You might say it was stupid of me to delete a Windows dll-file, and I’ll agree with you. I should know better. But hey, it was early morning, there were lots of exclamation marks in the virus popup, and not even an ‘are you sure’ thingy when I pressed ‘heal’. So I figured it would be ok. It wasn’t, obviously, and my virus scanner didn’t seem to know or care that it was completely destroying my desktop by removing one file.

 

Which begs the question: why does Windows hide all its system folders behind fifty popups that go ‘are you sure you want to see this’ or ‘if you change anything here, you’re screwed’, if some random program can just delete them without thinking twice.

 

And if these files are so unprotected from third party programs, shouldn’t said programs be a little bit smarter? Yes, viruses suck, but non-working computers are, in my opinion, worse. I’d like my virus scan to at least tell me that by messing with a dll file, I’m likely to be heading for a reinstall or recovery procedure in the close future.

 

Not everyone knows what files do or which files are important. And some people will never even have seen them. These are the ones that believe XP when it says they shouldn’t even look at files in the Windows folder, lest they be struck by the evil eye. So why does my virus scanner let my computer grind to a blue screen of horrifyingly unbootable death, if it could just tell me that the dll file in question was kinda important, and that I should replace it with a nice clean one from the install cd?

 

The assumption that it’s better for a computer to not work at all, than to have a possible Trojan is Machiavellian, to say the least. It’s also wrong.

 

Considering my virus scanner is notorious for false positives, I did, for the record, scan my system folder again.
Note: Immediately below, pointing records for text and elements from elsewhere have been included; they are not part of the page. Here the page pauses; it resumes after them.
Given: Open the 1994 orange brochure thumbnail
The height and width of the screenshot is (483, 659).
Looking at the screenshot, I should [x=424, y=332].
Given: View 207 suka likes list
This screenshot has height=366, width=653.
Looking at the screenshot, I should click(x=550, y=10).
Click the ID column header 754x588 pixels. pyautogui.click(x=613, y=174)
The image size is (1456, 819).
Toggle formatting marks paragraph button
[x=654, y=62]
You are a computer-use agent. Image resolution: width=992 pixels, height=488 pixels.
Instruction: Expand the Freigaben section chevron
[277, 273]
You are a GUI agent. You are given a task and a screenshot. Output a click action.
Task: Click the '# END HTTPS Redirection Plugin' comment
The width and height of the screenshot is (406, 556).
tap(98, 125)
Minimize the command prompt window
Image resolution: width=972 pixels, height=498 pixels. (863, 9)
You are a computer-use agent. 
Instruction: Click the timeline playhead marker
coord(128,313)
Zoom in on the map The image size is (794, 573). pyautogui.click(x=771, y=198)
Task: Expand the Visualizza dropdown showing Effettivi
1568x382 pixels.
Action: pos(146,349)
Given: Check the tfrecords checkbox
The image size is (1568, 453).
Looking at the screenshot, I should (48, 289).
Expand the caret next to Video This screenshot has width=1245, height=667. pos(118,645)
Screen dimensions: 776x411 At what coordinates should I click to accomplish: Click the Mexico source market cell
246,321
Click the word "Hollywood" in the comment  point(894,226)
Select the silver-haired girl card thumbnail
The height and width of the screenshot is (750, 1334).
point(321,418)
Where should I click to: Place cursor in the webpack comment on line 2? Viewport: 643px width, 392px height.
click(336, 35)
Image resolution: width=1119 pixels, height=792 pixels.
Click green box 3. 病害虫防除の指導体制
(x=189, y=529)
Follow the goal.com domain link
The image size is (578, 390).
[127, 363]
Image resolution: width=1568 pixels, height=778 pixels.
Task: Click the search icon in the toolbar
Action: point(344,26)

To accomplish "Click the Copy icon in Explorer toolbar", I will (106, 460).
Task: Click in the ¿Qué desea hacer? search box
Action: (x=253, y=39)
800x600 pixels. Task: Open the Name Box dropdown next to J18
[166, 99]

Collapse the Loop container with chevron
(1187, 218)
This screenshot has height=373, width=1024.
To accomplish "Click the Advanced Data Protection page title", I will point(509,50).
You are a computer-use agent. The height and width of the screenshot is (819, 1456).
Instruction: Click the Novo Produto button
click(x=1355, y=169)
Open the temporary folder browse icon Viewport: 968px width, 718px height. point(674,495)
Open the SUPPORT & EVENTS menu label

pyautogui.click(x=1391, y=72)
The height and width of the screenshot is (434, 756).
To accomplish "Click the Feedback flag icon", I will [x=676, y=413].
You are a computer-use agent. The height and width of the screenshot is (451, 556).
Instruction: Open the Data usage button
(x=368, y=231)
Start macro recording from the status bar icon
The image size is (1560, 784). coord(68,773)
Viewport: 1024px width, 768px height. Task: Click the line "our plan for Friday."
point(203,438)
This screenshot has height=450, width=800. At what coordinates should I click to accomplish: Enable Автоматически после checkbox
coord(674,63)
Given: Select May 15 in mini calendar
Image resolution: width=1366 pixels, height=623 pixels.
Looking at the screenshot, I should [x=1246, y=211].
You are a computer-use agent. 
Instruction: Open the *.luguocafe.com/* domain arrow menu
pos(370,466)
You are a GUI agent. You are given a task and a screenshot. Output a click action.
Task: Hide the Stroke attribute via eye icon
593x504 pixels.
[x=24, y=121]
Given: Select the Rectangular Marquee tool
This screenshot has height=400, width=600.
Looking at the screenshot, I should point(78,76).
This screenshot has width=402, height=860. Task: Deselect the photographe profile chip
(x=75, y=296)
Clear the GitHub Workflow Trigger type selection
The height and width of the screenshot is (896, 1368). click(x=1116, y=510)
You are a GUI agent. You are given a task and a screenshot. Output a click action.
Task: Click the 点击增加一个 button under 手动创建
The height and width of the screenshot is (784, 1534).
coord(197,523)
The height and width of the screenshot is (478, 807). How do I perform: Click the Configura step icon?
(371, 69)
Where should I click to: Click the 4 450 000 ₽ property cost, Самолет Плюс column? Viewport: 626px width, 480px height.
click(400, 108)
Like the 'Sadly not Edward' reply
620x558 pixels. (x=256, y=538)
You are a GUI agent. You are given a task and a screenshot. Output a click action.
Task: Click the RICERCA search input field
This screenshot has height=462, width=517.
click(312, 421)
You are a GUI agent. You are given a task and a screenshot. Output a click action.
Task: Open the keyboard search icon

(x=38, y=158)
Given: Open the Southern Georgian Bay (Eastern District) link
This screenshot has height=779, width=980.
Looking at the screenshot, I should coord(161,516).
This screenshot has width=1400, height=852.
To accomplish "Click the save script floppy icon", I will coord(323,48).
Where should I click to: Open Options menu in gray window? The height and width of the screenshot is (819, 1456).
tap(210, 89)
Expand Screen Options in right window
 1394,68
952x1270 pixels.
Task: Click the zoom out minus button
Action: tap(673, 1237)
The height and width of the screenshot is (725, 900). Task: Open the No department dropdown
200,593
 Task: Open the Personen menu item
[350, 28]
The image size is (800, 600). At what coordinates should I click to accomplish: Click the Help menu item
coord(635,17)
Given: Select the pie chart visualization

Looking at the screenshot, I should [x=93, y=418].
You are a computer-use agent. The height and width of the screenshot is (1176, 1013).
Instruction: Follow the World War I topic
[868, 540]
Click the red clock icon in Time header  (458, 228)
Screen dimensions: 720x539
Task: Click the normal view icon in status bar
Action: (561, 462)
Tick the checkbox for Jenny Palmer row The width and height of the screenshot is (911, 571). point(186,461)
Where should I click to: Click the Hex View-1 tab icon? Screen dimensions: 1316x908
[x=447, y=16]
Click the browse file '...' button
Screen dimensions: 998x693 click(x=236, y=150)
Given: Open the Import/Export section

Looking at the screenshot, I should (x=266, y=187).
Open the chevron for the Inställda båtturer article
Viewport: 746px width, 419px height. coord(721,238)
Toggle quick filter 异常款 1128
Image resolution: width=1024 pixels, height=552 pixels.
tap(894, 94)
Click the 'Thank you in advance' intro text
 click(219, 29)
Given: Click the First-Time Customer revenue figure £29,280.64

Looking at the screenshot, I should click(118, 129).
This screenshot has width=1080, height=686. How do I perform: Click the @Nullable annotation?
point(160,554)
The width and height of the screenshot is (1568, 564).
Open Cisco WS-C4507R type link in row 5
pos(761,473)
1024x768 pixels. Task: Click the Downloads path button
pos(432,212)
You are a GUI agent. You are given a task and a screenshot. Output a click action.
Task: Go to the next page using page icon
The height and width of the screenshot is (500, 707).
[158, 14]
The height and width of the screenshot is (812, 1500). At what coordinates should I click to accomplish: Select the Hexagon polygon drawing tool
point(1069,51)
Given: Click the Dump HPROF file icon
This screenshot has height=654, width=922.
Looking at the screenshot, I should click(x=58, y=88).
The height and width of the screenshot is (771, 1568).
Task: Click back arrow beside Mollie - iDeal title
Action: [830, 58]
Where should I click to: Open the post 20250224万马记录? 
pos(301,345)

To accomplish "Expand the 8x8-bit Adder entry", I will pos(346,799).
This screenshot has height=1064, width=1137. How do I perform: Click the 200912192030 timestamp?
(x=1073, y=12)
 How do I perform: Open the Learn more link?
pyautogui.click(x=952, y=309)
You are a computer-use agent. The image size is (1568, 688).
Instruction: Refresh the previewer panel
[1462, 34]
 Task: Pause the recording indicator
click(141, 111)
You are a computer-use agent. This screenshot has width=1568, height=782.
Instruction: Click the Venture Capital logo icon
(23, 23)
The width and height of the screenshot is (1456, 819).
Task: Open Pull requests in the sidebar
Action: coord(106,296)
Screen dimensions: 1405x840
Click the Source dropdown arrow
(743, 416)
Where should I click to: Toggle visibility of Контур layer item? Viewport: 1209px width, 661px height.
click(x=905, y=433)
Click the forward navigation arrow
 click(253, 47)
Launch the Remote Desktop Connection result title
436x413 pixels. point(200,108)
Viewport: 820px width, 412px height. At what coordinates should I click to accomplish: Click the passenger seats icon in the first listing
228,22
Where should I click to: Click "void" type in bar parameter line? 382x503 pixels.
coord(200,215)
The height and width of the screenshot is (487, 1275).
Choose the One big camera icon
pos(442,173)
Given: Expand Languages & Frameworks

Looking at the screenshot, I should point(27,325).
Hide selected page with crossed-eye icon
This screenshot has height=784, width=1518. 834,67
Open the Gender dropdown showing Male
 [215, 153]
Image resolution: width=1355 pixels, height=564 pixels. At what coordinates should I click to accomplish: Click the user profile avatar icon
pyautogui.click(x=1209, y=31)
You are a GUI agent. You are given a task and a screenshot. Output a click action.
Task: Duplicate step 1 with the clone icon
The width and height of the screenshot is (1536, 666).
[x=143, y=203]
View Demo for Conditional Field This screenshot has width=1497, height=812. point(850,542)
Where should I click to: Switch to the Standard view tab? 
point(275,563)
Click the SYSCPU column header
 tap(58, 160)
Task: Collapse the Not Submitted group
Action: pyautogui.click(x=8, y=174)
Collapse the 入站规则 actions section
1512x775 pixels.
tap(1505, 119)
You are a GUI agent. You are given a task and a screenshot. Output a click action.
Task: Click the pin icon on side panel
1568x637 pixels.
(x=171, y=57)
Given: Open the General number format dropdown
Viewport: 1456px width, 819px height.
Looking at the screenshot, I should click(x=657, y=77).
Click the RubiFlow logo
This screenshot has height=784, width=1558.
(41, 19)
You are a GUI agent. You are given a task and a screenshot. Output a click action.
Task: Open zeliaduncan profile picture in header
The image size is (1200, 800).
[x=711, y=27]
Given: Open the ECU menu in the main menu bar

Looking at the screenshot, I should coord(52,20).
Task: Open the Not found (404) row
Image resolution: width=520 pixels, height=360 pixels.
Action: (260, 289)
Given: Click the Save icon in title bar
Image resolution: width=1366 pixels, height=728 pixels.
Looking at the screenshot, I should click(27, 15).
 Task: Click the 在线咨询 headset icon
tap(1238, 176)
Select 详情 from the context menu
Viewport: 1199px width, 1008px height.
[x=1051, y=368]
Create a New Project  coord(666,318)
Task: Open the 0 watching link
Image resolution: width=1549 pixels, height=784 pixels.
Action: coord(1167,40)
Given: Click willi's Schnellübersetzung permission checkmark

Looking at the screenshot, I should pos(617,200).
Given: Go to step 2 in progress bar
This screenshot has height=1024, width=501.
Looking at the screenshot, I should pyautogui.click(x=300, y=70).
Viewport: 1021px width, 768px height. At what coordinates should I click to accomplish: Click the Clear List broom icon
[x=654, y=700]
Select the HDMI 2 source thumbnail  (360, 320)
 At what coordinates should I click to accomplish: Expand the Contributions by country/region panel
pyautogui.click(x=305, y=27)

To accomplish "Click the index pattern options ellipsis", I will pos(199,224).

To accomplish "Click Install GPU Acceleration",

Know what it said? ‘Trojan found in suchandsuch dll file!!111omgbbq’. I’m going to take my chances with the virus for now. I’m also getting a new virus scanner…

 

Update: As it so happens, I’m not the only one. Turn out AVG’s latest update decided user32. dll is infected in every single one of the computers it runs on. And my guess is most people pressed the ‘heal’ button. One of the first reports is here, and about every tech forum on the interwebs has desperate AVG users by now. 

Sad thing is I was rather happy with AVG till now. But major fuckups like this make me lose all faith in the scanner. And I won’t be the only one turning her back.

AVG: making the computers of most of your user base crash is not good.